- 演習用の行
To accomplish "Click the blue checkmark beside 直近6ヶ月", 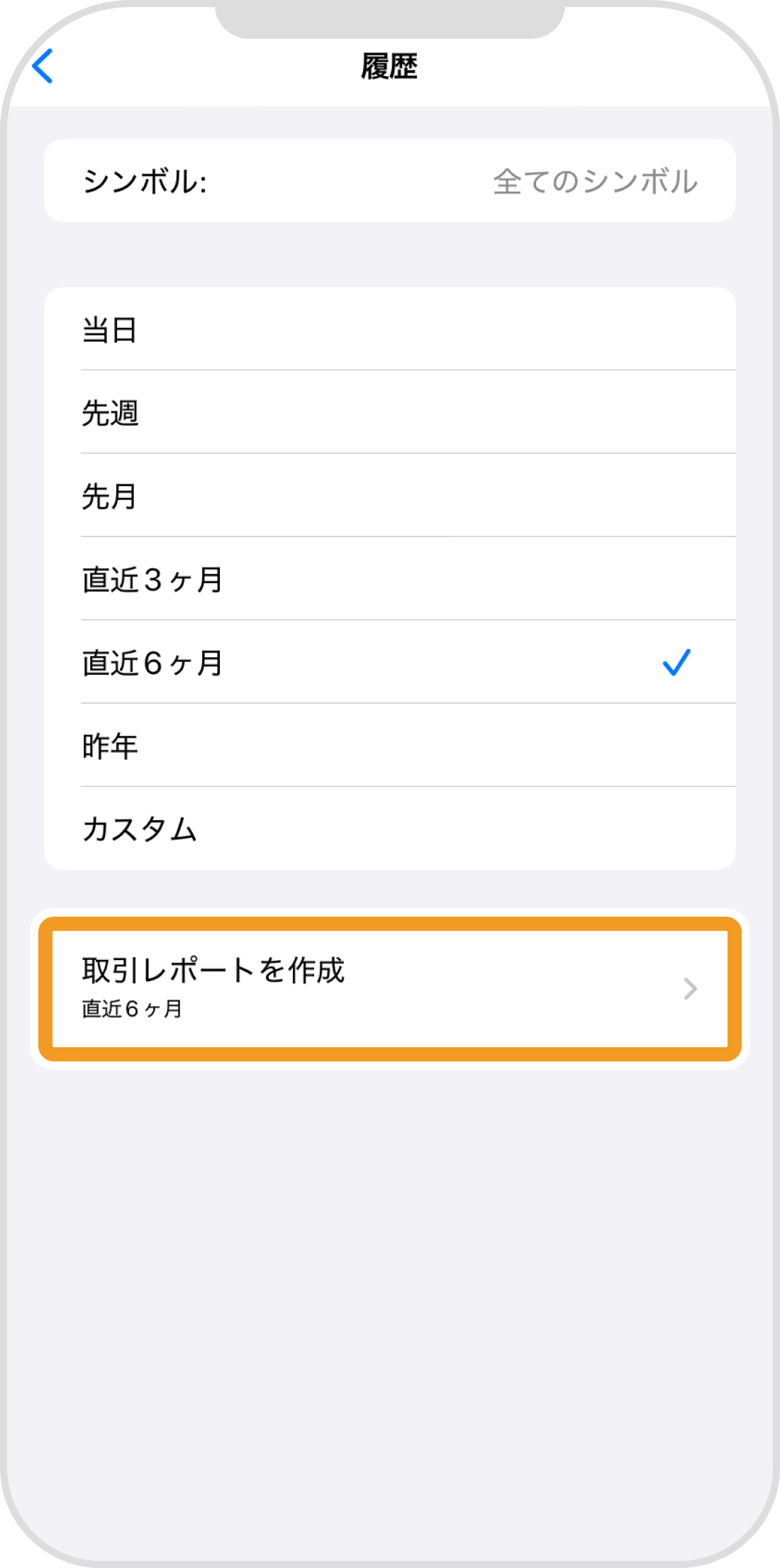I will [676, 663].

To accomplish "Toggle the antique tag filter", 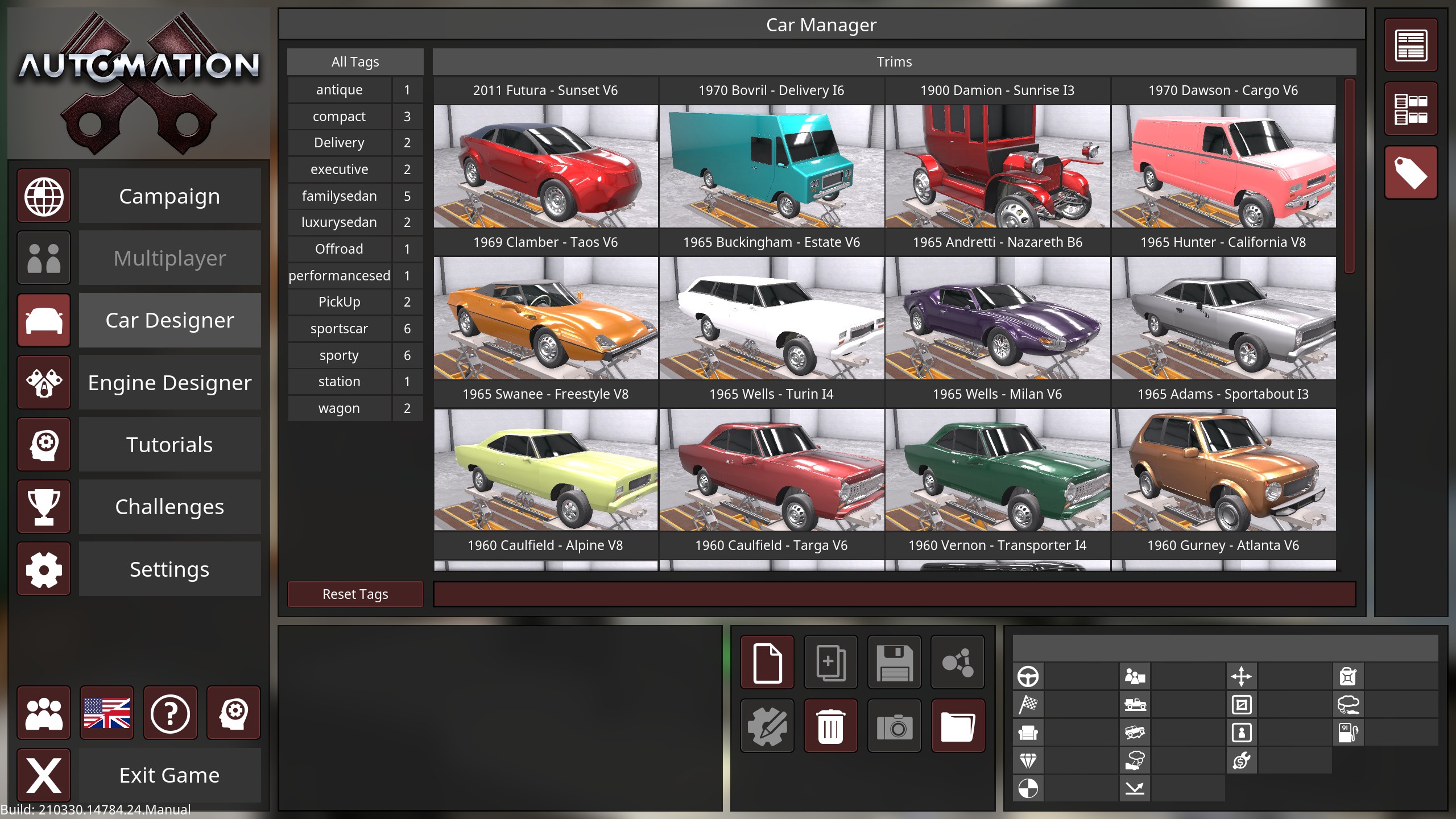I will (339, 90).
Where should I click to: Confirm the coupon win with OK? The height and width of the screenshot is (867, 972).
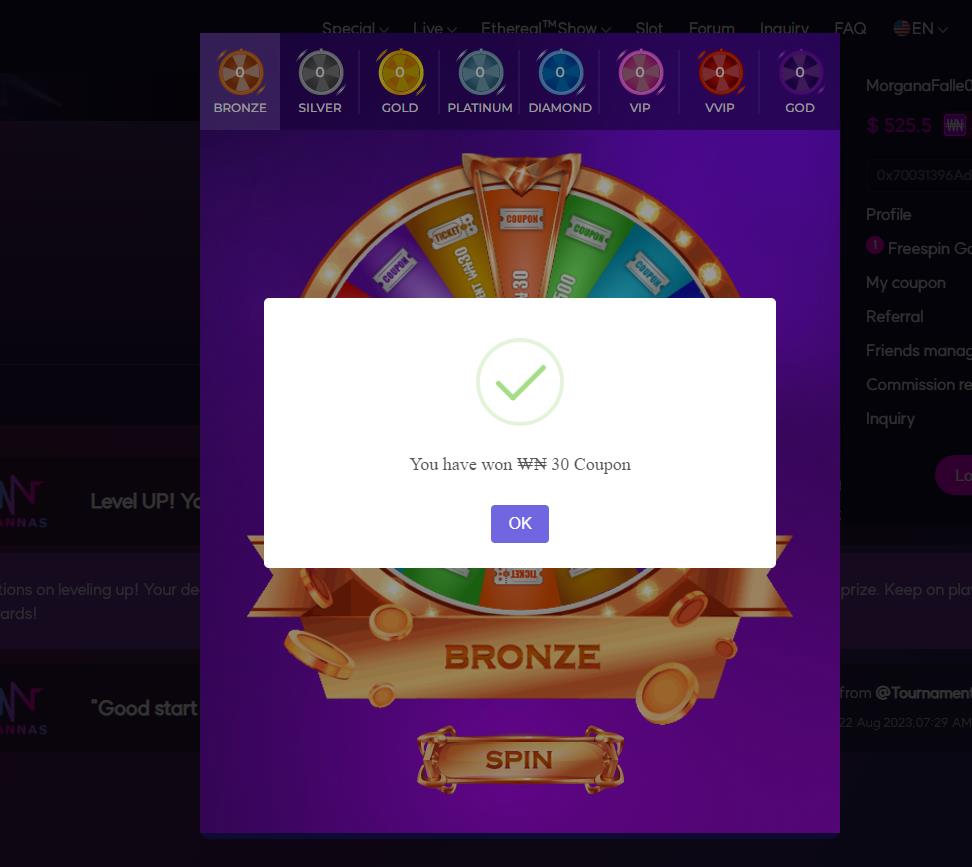click(519, 524)
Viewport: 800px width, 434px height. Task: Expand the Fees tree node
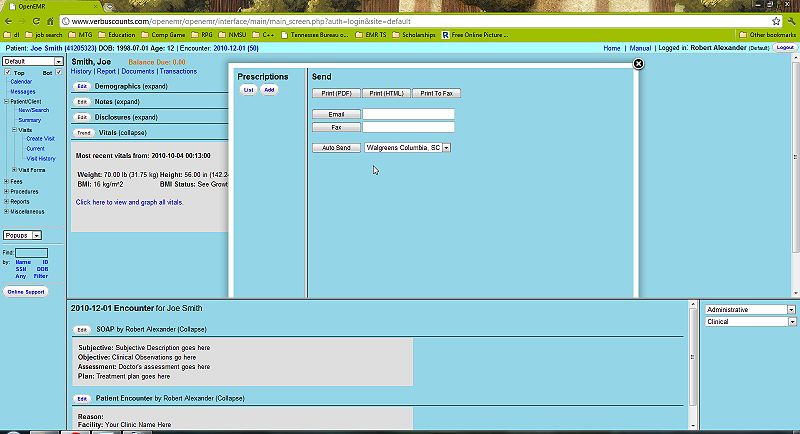point(7,181)

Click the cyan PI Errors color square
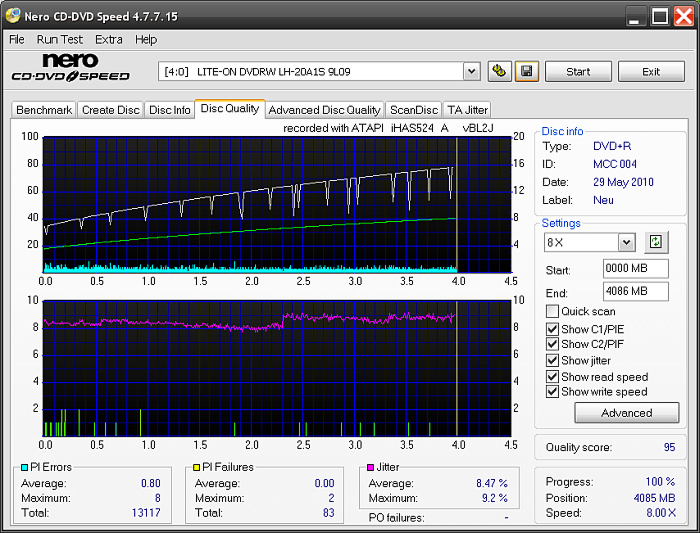tap(25, 467)
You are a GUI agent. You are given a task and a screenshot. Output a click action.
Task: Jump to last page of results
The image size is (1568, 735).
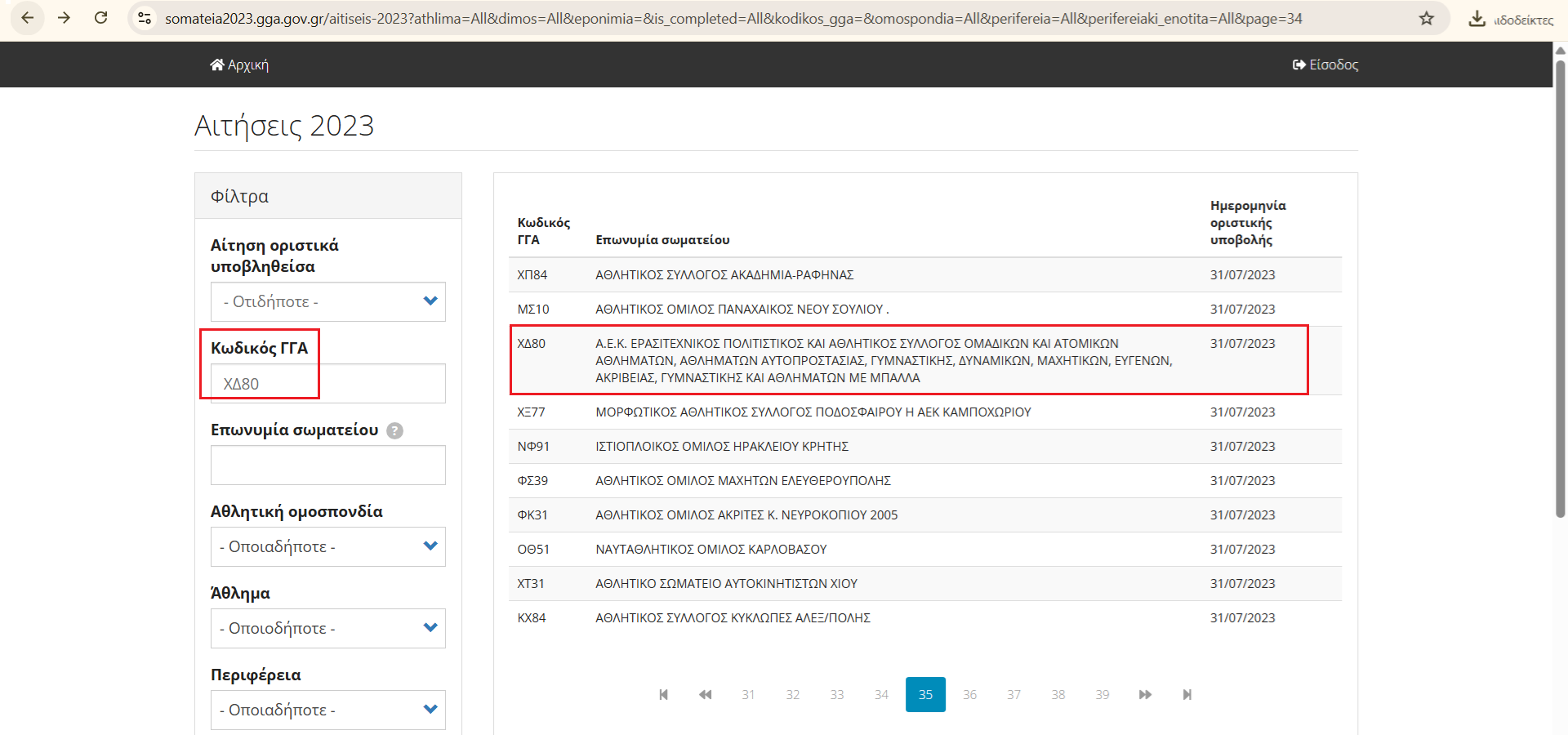(x=1187, y=694)
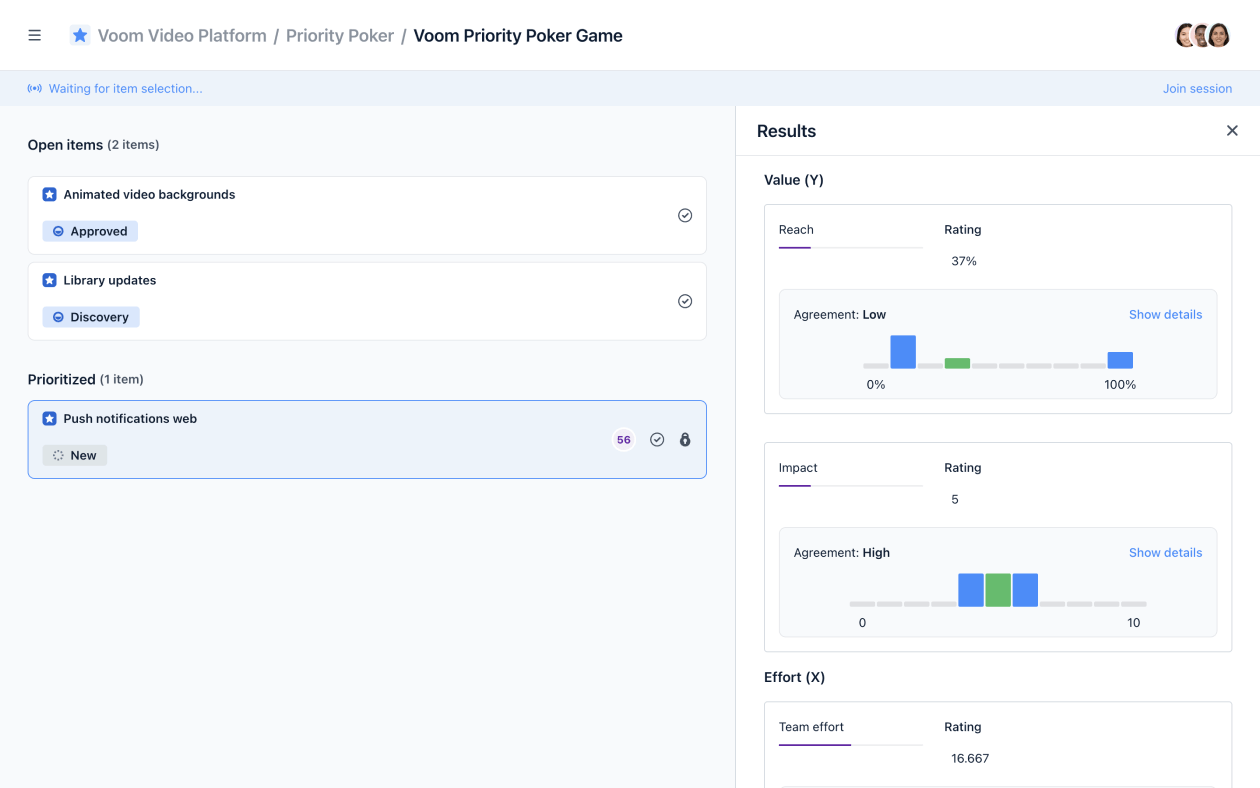Click the star icon next to Animated video backgrounds

(x=49, y=194)
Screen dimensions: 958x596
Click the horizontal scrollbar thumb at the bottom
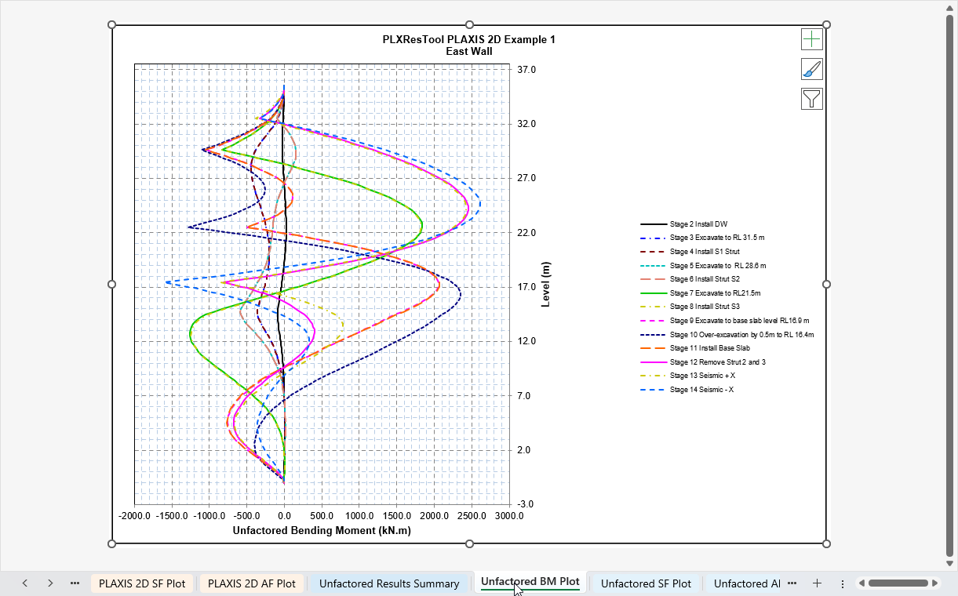pos(898,583)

- やること
「You are a GUI」を含む行から「(x=49, y=194)」を含む行までを、「last page」を「final page」に置き換えて書き直してください。ほかの部分は変えず、画像は答えに入れないでください。

- 期待される出力
You are a GUI agent. You are given a task and a screenshot. Output a click action.
Task: Jump to final page of results
The image size is (1568, 735).
(x=1187, y=694)
Click the star icon next to Animated video backgrounds

(x=49, y=194)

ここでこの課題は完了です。